» **What is required**: Please return the lines of the listing unchanged, from its start through the line containing "Something looks off? (88, 1056)", including both ends.

» **Listing of locating words and elements**:
━━━━

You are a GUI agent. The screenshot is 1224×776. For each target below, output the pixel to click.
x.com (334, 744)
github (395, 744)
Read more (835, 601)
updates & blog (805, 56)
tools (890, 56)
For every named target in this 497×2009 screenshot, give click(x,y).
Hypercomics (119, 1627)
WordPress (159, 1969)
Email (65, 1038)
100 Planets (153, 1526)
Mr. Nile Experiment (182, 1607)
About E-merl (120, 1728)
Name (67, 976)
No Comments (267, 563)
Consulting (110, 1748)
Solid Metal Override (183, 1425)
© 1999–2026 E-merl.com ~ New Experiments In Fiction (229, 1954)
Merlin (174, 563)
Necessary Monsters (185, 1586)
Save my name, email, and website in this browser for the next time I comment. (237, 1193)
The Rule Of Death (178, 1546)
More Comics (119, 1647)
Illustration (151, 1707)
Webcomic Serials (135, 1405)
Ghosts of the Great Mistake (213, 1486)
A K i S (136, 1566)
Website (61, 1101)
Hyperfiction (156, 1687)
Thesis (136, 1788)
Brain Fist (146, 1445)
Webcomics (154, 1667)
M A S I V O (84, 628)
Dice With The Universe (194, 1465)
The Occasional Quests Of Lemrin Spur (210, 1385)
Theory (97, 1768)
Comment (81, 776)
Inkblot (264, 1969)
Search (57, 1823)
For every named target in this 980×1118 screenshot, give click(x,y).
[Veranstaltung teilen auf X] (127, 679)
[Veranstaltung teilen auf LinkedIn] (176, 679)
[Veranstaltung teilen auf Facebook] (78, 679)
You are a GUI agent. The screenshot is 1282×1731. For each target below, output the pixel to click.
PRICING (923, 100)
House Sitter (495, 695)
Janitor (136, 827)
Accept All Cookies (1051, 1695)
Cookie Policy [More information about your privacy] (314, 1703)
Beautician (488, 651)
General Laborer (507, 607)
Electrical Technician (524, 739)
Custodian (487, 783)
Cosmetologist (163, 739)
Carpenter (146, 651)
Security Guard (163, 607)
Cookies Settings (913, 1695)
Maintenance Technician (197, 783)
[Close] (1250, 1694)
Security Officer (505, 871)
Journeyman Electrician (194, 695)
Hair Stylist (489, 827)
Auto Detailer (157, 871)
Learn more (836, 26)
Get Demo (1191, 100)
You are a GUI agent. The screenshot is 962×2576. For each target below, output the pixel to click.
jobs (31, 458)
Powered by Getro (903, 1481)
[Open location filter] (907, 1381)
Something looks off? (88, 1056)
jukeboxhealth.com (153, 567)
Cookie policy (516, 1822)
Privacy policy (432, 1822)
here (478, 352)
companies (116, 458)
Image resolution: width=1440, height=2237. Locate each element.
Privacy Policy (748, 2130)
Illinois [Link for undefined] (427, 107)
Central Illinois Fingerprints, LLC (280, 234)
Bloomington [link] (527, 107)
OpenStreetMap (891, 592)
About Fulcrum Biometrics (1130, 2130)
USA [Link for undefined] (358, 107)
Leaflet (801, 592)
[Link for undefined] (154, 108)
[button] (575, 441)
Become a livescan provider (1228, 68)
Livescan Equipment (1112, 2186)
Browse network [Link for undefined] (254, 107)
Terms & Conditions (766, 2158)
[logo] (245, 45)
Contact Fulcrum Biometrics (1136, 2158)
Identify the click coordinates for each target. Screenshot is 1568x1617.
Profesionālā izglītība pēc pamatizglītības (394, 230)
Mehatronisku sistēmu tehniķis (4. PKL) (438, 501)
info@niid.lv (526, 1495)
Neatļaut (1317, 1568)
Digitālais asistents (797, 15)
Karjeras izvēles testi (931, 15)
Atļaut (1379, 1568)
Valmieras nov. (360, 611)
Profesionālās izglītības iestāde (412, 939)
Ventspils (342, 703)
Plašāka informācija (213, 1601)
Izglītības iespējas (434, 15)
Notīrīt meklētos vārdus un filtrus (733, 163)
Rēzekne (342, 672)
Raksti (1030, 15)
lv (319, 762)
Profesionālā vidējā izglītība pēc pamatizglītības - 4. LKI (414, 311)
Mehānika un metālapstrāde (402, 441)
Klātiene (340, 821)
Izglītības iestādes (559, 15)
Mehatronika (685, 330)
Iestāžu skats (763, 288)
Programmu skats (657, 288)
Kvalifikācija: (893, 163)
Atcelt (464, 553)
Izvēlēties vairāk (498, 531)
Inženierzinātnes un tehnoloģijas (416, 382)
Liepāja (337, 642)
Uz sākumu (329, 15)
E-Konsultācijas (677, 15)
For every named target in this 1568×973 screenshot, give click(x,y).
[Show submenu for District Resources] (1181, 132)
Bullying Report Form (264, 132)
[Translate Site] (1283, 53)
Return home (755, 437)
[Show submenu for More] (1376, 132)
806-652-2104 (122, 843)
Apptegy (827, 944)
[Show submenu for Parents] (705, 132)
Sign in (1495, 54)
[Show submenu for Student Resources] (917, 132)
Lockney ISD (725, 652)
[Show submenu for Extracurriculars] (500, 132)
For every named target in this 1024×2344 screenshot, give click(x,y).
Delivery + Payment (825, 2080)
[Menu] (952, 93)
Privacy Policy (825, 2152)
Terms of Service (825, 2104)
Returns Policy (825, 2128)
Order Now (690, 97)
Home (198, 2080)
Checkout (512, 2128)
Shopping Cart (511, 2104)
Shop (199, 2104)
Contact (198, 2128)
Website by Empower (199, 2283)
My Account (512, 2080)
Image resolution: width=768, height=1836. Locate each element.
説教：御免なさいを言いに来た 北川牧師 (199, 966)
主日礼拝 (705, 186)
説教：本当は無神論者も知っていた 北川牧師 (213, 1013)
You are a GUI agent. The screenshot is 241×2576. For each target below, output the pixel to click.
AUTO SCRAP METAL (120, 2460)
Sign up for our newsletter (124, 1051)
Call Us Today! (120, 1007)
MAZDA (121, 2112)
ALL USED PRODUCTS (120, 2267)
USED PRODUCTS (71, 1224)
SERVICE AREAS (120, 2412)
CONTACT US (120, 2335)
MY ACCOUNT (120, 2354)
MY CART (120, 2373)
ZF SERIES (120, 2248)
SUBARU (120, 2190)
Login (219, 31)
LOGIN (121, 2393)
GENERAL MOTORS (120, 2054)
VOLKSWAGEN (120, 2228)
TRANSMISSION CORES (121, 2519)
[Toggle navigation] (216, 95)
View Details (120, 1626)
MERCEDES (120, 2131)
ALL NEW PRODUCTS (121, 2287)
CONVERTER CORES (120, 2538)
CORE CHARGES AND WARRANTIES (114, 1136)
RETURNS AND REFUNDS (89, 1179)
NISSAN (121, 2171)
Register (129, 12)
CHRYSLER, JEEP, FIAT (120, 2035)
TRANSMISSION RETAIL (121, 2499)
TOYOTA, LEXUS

━━━━

» **Answer in full**:
You are a GUI agent. The screenshot is 1224×776. For each target below, output the pixel to click.
x.com (334, 744)
github (395, 744)
Read more (835, 601)
updates & blog (805, 56)
tools (890, 56)
For every named target in this 497×2009 screenshot, give click(x,y).
Hypercomics (119, 1627)
WordPress (159, 1969)
Email (65, 1038)
100 Planets (153, 1526)
Mr. Nile Experiment (182, 1607)
About E-merl (120, 1728)
Name (67, 976)
No Comments (267, 563)
Consulting (110, 1748)
Solid Metal Override (183, 1425)
© 1999–2026 E-merl.com ~ New Experiments In Fiction (229, 1954)
Merlin (174, 563)
Necessary Monsters (185, 1586)
Save my name, email, and website in this browser for the next time I comment. (237, 1193)
The Rule Of Death (178, 1546)
More Comics (119, 1647)
Illustration (151, 1707)
Webcomic Serials (135, 1405)
Ghosts of the Great Mistake (213, 1486)
A K i S (136, 1566)
Website (61, 1101)
Hyperfiction (156, 1687)
Thesis (136, 1788)
Brain Fist (146, 1445)
Webcomics (154, 1667)
M A S I V O (84, 628)
Dice With The Universe (194, 1465)
The Occasional Quests Of Lemrin Spur (210, 1385)
Theory (97, 1768)
Comment (81, 776)
Inkblot (264, 1969)
Search (57, 1823)
For every named target in this 980×1118 screenshot, give click(x,y).
[Veranstaltung teilen auf X] (127, 679)
[Veranstaltung teilen auf LinkedIn] (176, 679)
[Veranstaltung teilen auf Facebook] (78, 679)
You are a GUI agent. The screenshot is 1282×1731. For each target below, output the pixel to click.
PRICING (923, 100)
House Sitter (495, 695)
Janitor (136, 827)
Accept All Cookies (1051, 1695)
Cookie Policy [More information about your privacy] (314, 1703)
Beautician (488, 651)
General Laborer (507, 607)
Electrical Technician (524, 739)
Custodian (487, 783)
Cosmetologist (163, 739)
Carpenter (146, 651)
Security Guard (163, 607)
Cookies Settings (913, 1695)
Maintenance Technician (197, 783)
[Close] (1250, 1694)
Security Officer (505, 871)
Journeyman Electrician (194, 695)
Hair Stylist (489, 827)
Auto Detailer (157, 871)
Learn more (836, 26)
Get Demo (1191, 100)
You are a GUI agent. The screenshot is 962×2576. For each target below, output the pixel to click.
jobs (31, 458)
Powered by Getro (903, 1481)
[Open location filter] (907, 1381)
Something looks off? (88, 1056)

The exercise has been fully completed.